Townstone Financial is being pursued by the Consumer Financial Protection Bureau for comments made by Townstone owner Barry Sturner on the Townstone Financial Show—a weekly radio program and podcast.
“The CFPB is pursuing a radical racial equity agenda at the expense of separation of powers and freedom of speech,” the Pacific Legal Foundation said in its defense of Sturner. “Government agencies can neither claim power they’re not authorized to have, nor abuse their authority to inject social agendas into the business practices of an entire industry. Doing so runs roughshod over constitutional protections for speech and the economic liberty of legitimate businesses.”
An editorial in the Wall Street Journal notes the lawsuit is aimed at silencing the critics of Chicago’s crime problem.

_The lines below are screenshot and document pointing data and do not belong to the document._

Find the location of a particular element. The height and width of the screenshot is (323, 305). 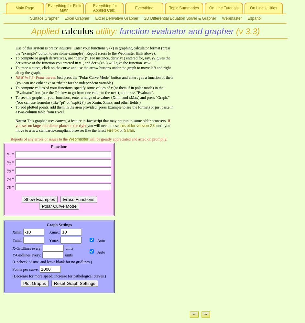

'Use of this system is pretty intuitive. Enter your functions y' is located at coordinates (61, 48).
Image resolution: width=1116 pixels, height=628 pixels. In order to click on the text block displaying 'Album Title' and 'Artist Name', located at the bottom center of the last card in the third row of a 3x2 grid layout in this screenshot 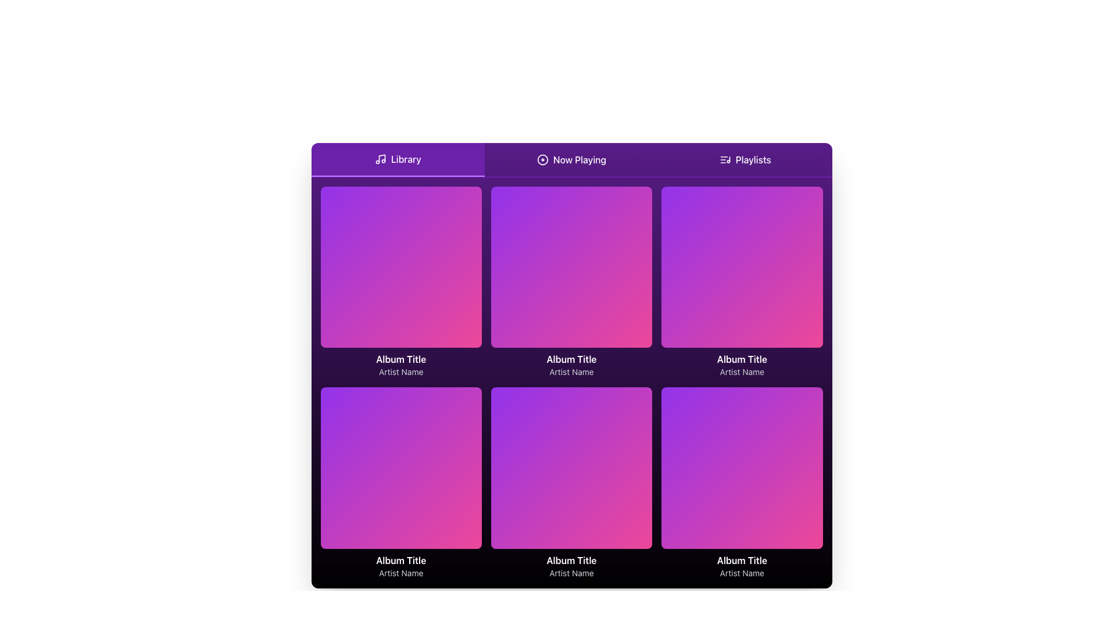, I will do `click(741, 565)`.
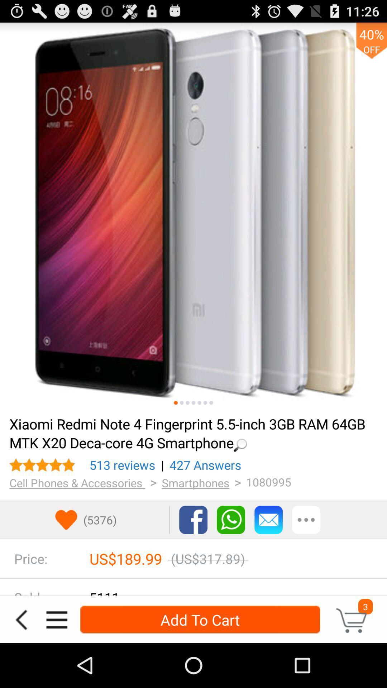 The height and width of the screenshot is (688, 387). I want to click on next, so click(211, 403).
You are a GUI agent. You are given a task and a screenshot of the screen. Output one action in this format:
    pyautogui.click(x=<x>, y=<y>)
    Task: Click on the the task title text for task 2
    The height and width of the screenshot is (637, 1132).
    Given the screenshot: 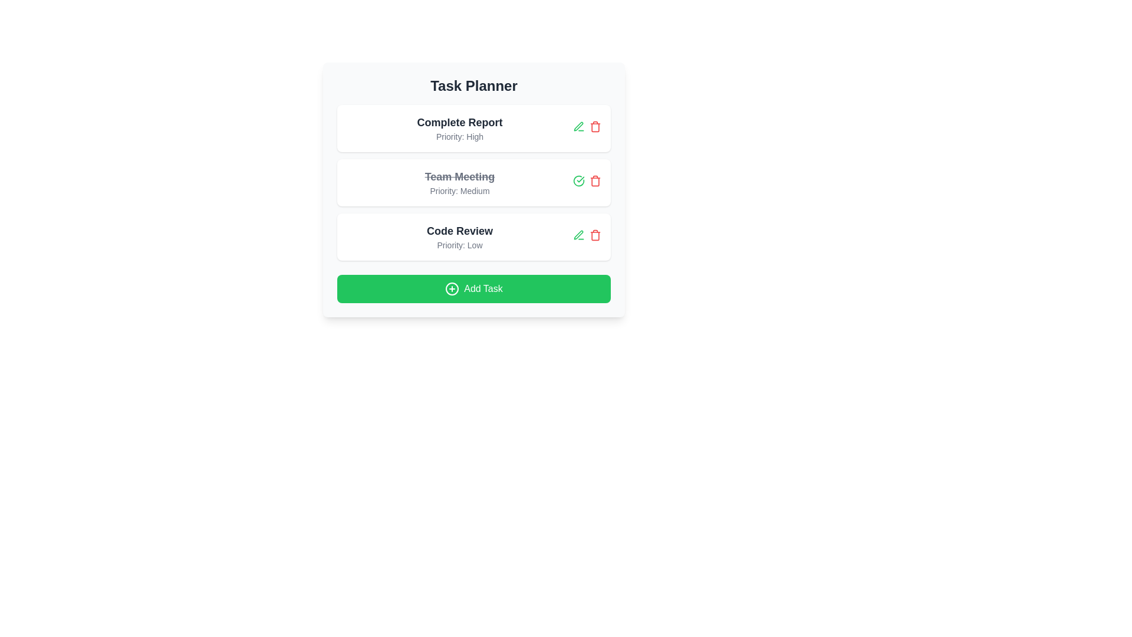 What is the action you would take?
    pyautogui.click(x=459, y=177)
    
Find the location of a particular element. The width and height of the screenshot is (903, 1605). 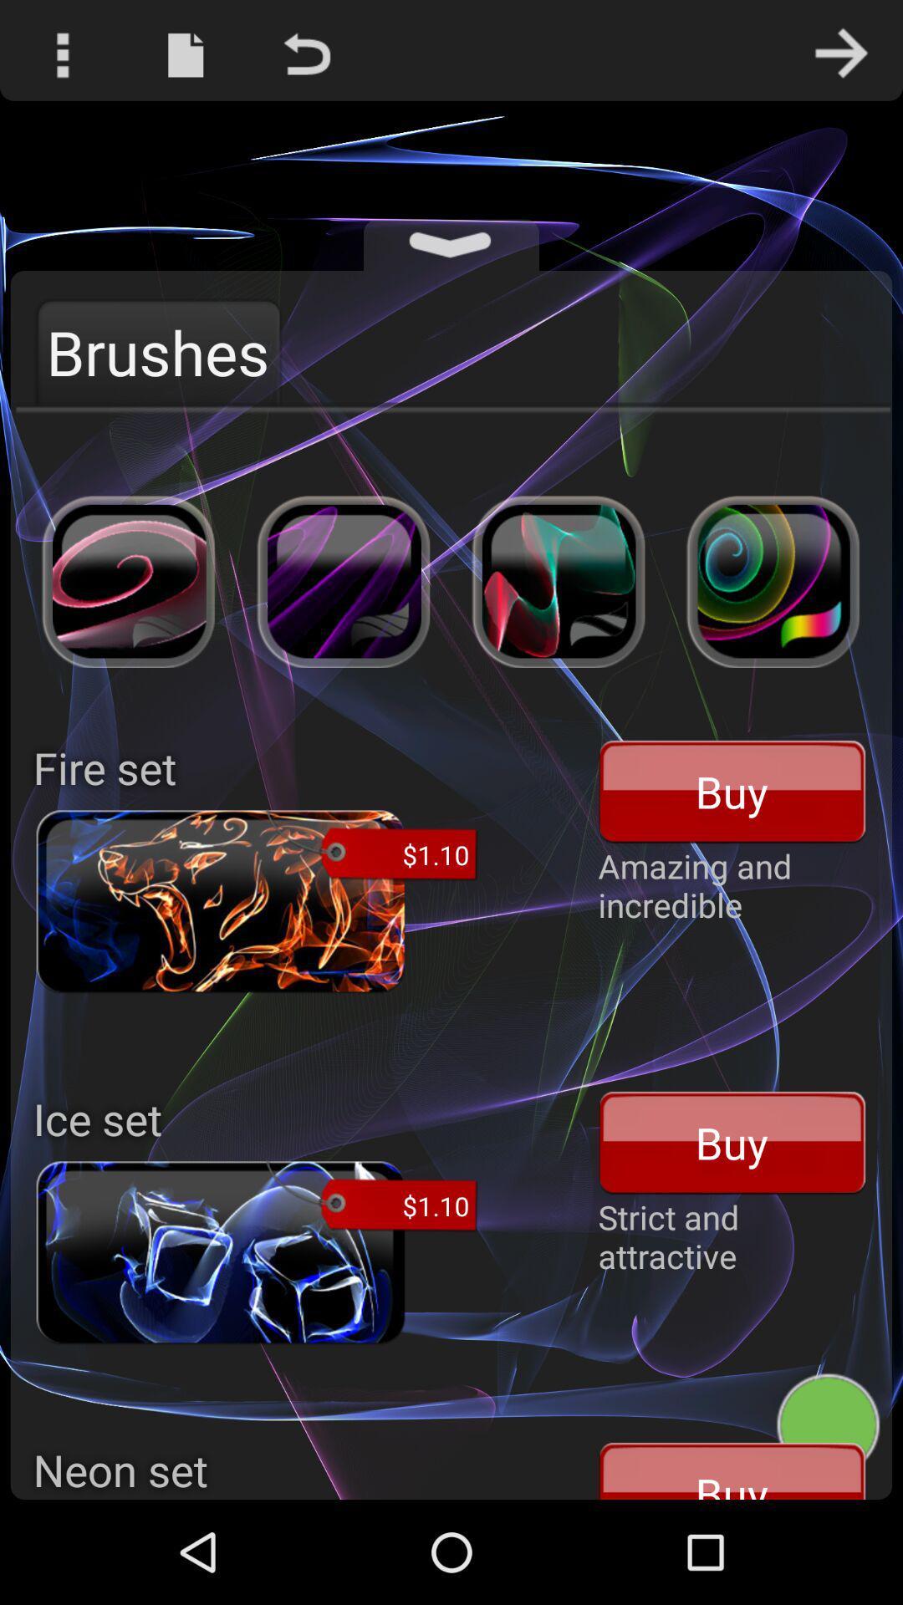

first image is located at coordinates (128, 582).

“The foundation and other attorneys for Townstone have argued in federal court that the CFPB’s action violates the First Amendment right to free speech and exceeds the agency’s authority under the Equal Credit Opportunity Act,” John Berlau, director of finance policy at the Competitive Enterprise Institute, and Stone Washington wrote in a Wall Street Journal editorial on the lawsuit.

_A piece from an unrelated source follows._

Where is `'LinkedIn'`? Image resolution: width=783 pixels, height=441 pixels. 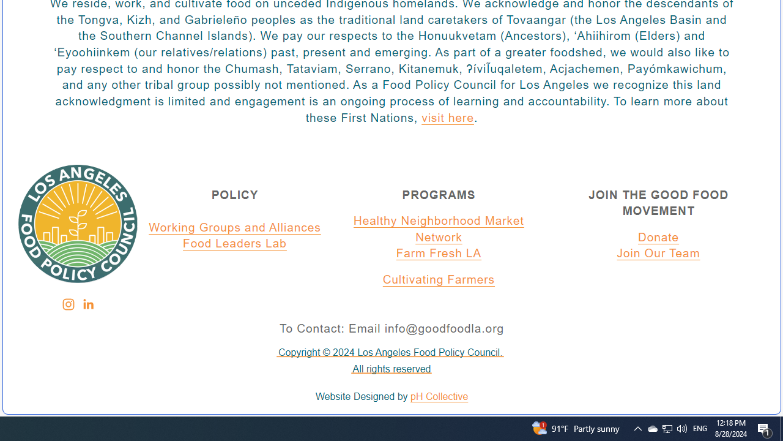 'LinkedIn' is located at coordinates (87, 303).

The editorial goes further. The writers stated that "The CFPB’s action against Townstone is concerning for many reasons. Chief among them is the lawsuit’s blatant attempt to apply antidiscrimination laws to a speech made to a general audience in a mass-media venue rather than to individual customers or employees in a workplace. The Pacific Legal Foundation, a public-interest law group representing Townstone, warns in a legal brief that this approach to enforcement “would arrogate to the CFPB the authority to censor speech.”
Sturner is being accused by the CFPB of making “statements that would discourage African-American prospective applicants from applying for mortgage loans,” according to the complaint. Allegedly, he violated the Equal Credit Opportunity Act.
In its initial filing against Townstone and Sturner, the CFPB alleged that “Townstone’s CEO stated that the South Side of Chicago between Friday and Monday is “hoodlum weekend” and that the police are ‘the only ones between that turning into a real war zone and keeping it where it’s kind of at.”
The CFPB’s lawsuit was dismissed on Feb. 3 by federal Judge Franklin U. Valderrama in the Northern District of Illinois. Still, the CFPB has appealed that ruling.